Recorded data

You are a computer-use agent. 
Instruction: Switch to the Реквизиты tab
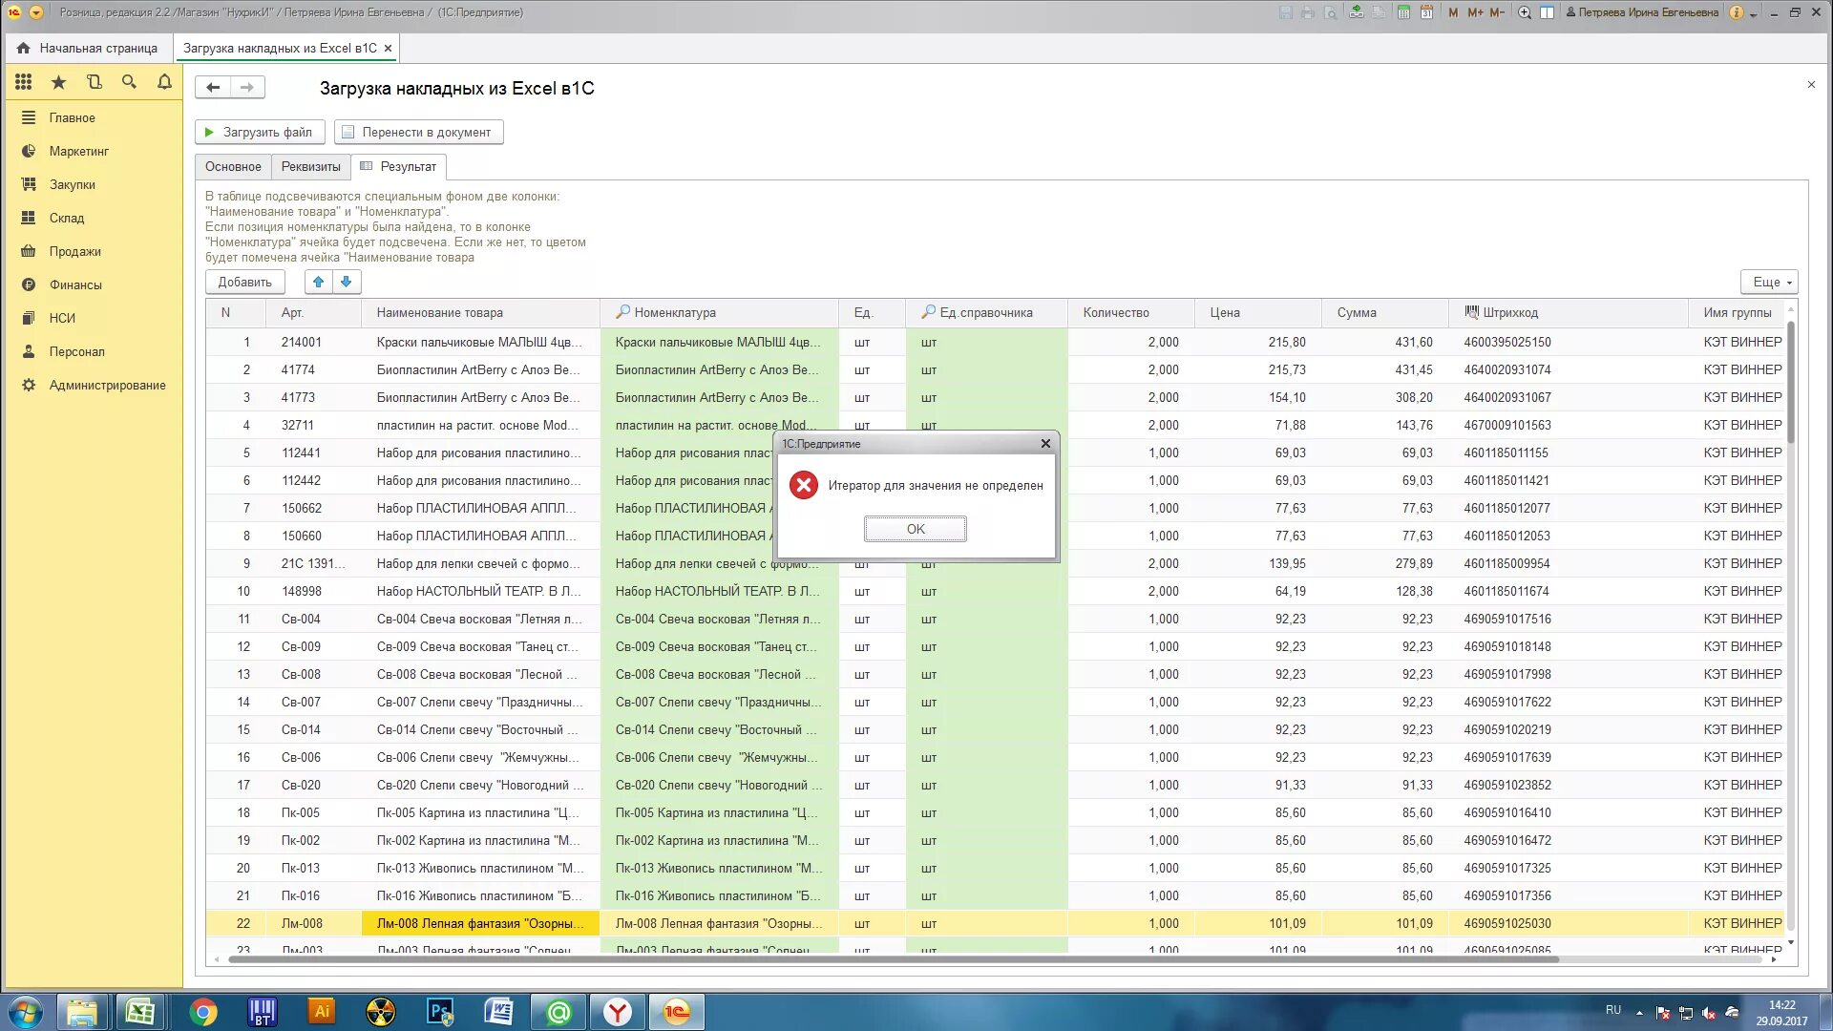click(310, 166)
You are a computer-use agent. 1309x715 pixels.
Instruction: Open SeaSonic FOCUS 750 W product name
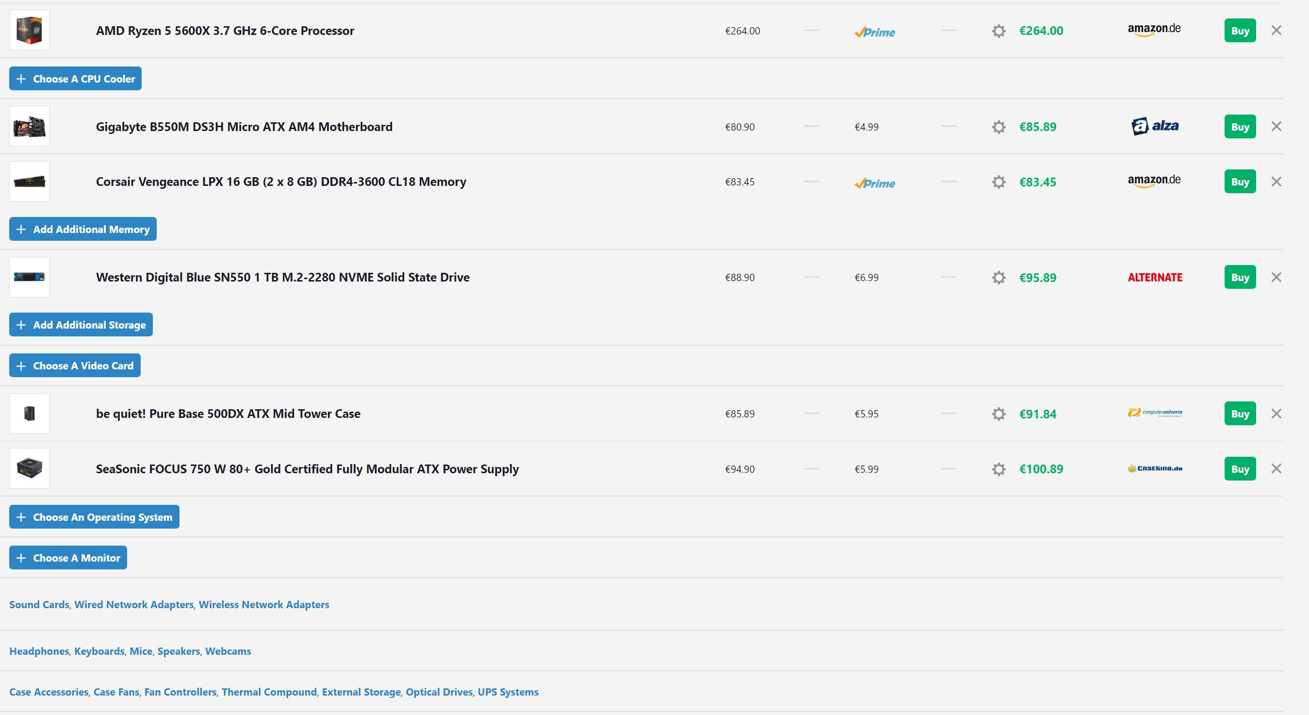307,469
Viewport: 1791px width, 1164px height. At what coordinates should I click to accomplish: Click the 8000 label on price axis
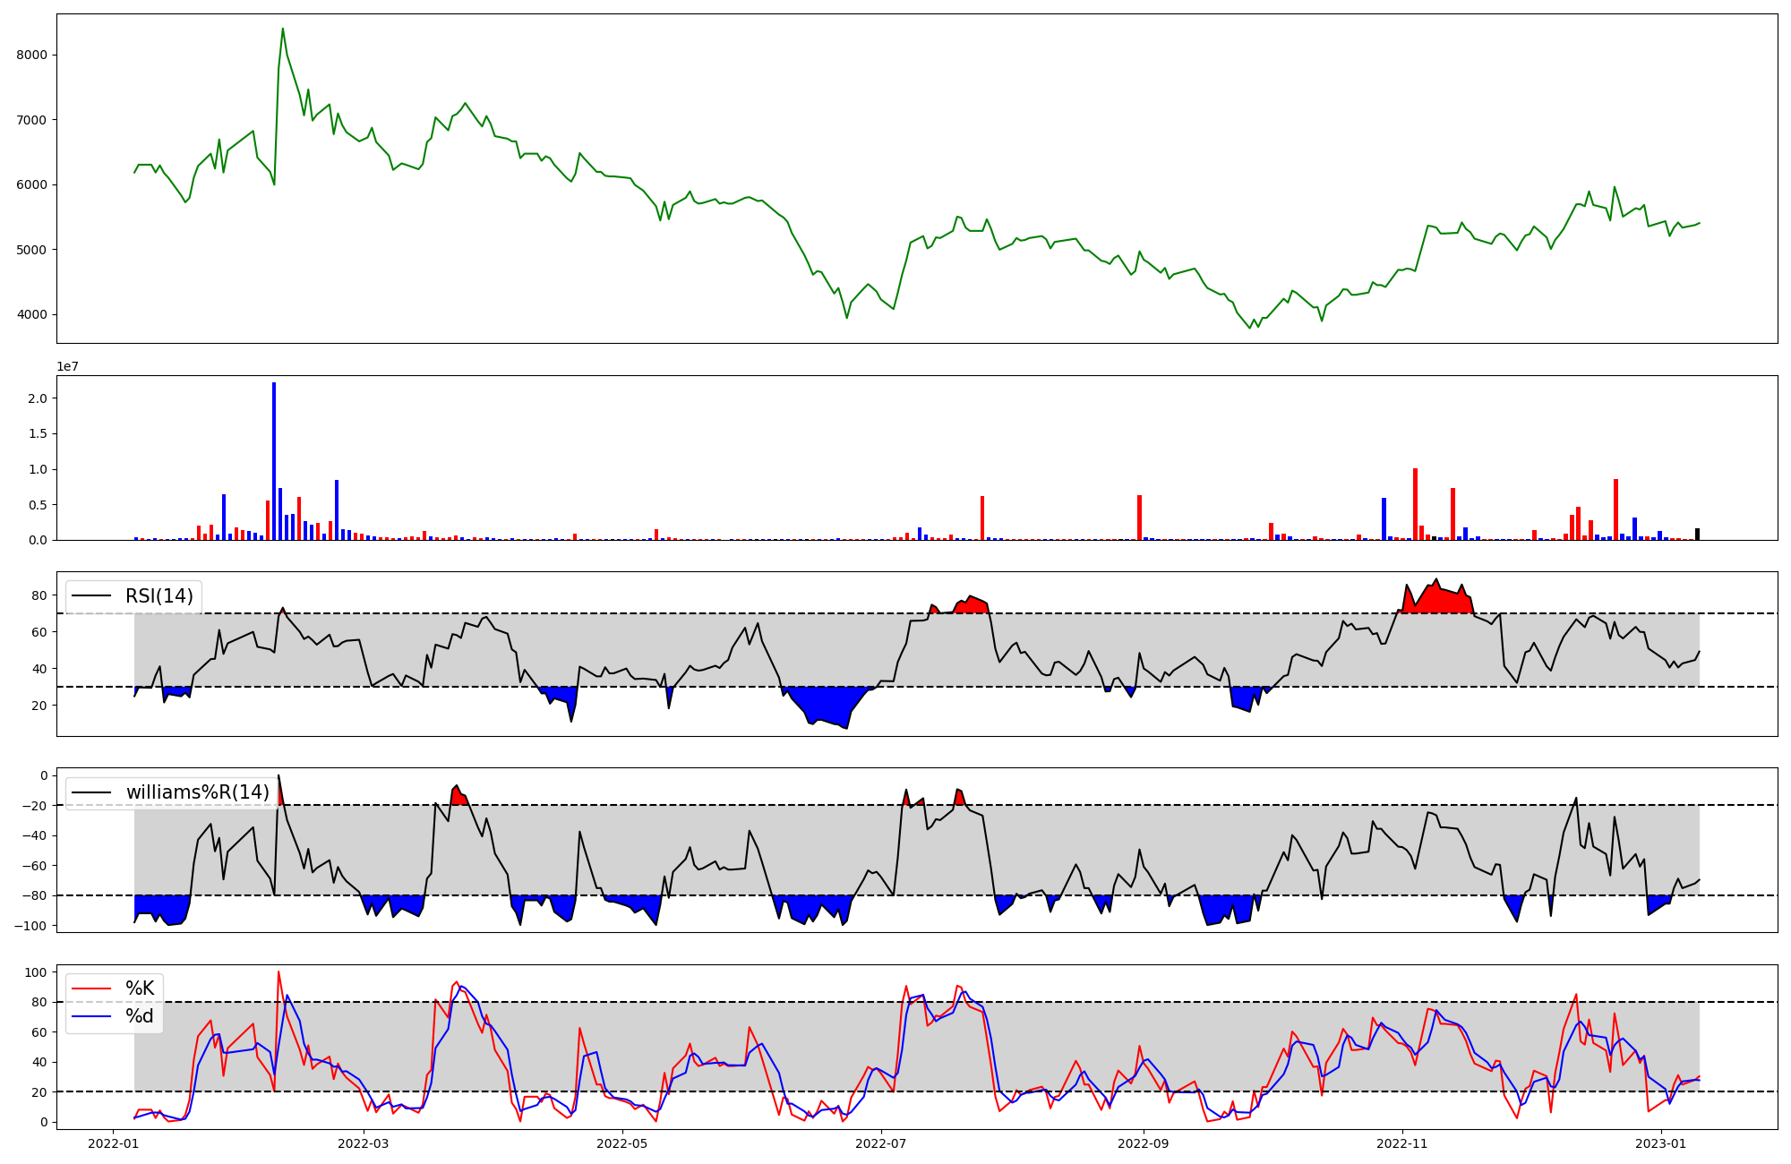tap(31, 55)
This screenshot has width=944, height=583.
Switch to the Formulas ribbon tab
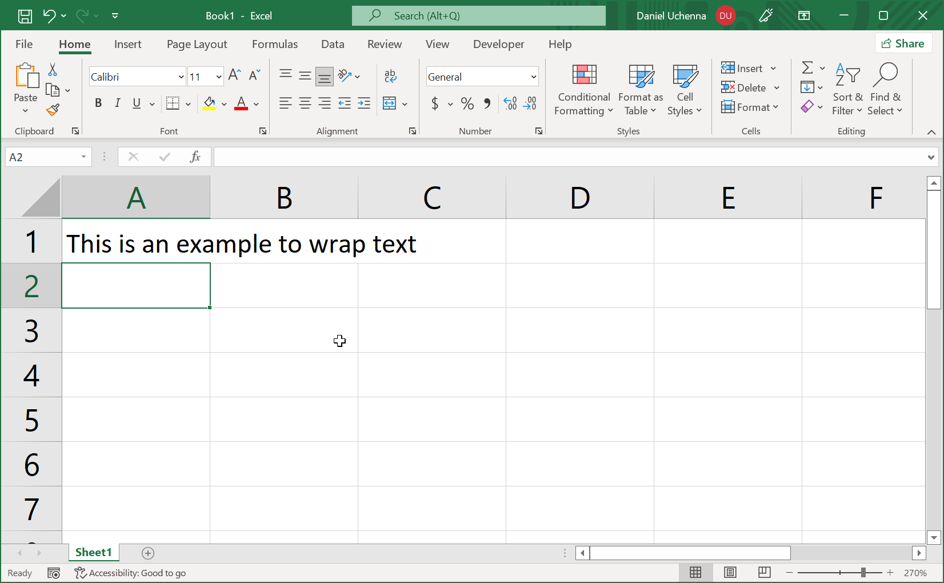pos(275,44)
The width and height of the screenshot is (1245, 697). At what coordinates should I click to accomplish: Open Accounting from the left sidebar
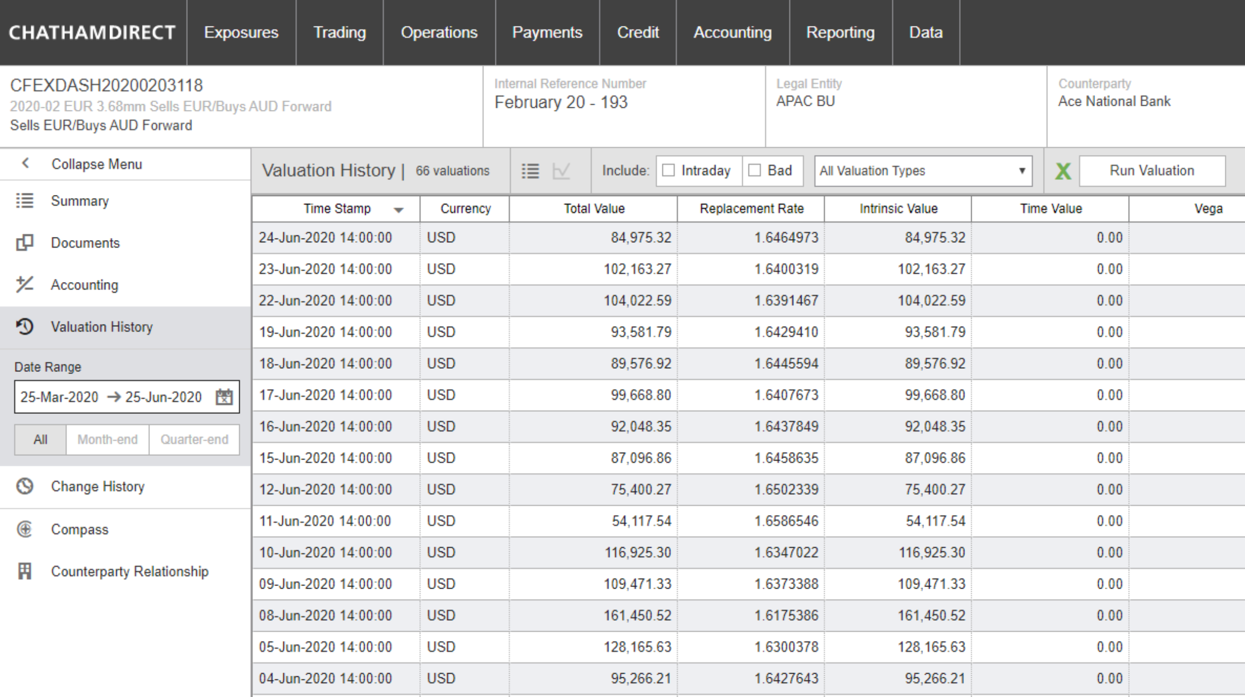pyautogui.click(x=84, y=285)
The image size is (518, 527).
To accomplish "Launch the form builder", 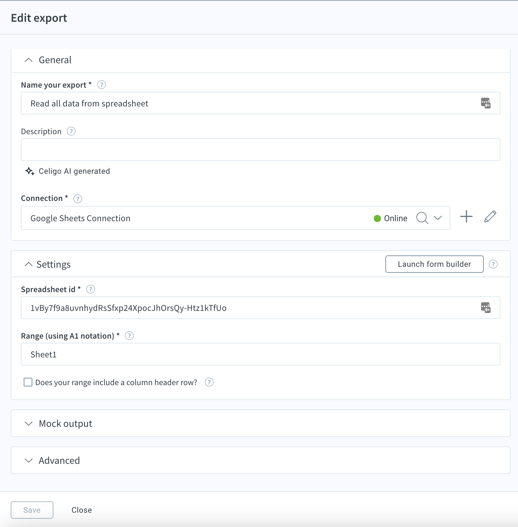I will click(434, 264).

Aim of the task>
Across the data, find each line that has "agent" in it and copy that line.

Exercise response>
You are a computer-use agent. 
You are a computer-use agent. 1309x715 pixels.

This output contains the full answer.